Young people in the Cook Islands face criminal convictions if they fail to pay fines for not wearing helmets while riding motorbikes.
The government requires 16 to 25-year-olds to wear a helmet. Those who don't and are caught are fined, and if they fail to pay the fine they are sent to court.
It is part of a push by Cook Islands government to reduce road traffic deaths to zero and halve the number of serious injuries by 2020.
Listen to more on Dateline Pacific
Last year, they re-introduced a law requiring young drivers and tourists to wear helmets on motorbikes.
However, Sergeant Maeva Kirikava said police were still seeing too many motorcyclists ignoring the law.
"We run daily radar checks and checkpoints and we're always getting people on these checkpoints.
"Roughly we'll probably get two or three people per day.
"Some of these people who are caught are paying for their fines, but there are some who aren't and they are the ones ending up in court."
In the past five months, 15 young riders are reported to have been taken to court for not paying the fine, which costs up to $US70.
Sergeant Kirikava said that those who received a fine were given seven days to pay it off.
"If you fail to pay off your fine in time, the police are required to prepare documentation and lay a charge within the high court.
"This is when you are convicted for a particular offence.
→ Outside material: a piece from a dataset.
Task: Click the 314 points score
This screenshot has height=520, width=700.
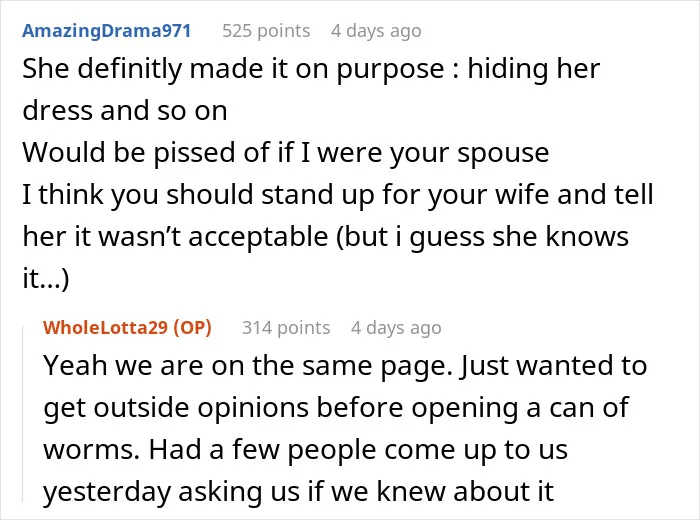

"You are not getting convicted for not wearing a helmet, but because you have failed to comply with law on paying off your ticket."
RNZ Pacific's correspondent Florence Syme-Buchanan said there was a feeling that police could do more to encourage young people to wear helmets.
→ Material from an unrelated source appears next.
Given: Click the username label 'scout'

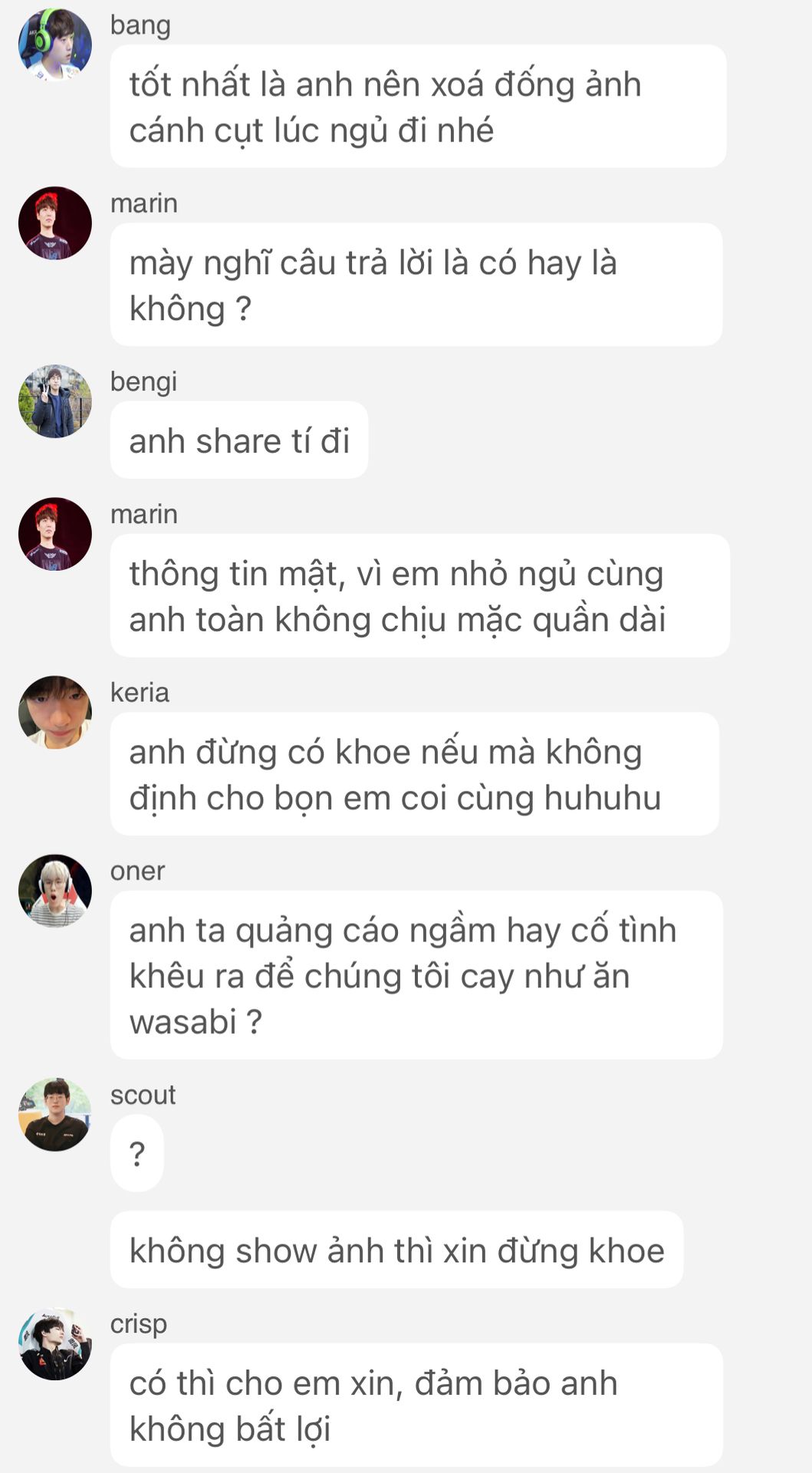Looking at the screenshot, I should point(143,1095).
"This entire year, very rarely do you see the police actually having checkpoints specifically to check for helmets.
"So you see a lot of young people driving all over the islands, they've become complacent again."
Sergeant Kirikava said parents needed to educate their children better on the road code.
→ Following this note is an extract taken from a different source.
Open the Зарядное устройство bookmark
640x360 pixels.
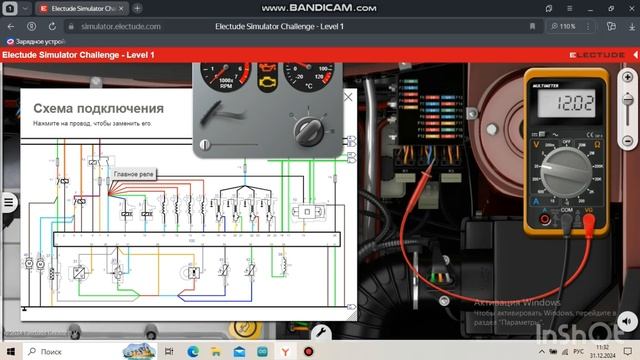coord(36,42)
"We have been running programmes in the schools, just trying to emphasise on wearing safety helmets and we've been doing them every quarter.
"I, personally, have been going to the schools and raising this message of wearing the safety helmets.
"We received some positive feedback from families that have stopped us on the road and told us that their child is actually telling the parents to not forget to wear their safety helmets.
"The message doesn't get to change everybody's attitude, but it is starting to make an impact."
Secretary of Health Elizabeth Iro, who does a lot of work around linking health with road safety, wanted the helmet law to apply to all drivers.
"We would like to see that it is a compulsory for all motorcyclists, not just those between 16 and 25.
"Just from what we've had to deal with in the hospital and response side of things, wearing a helmet could make a difference."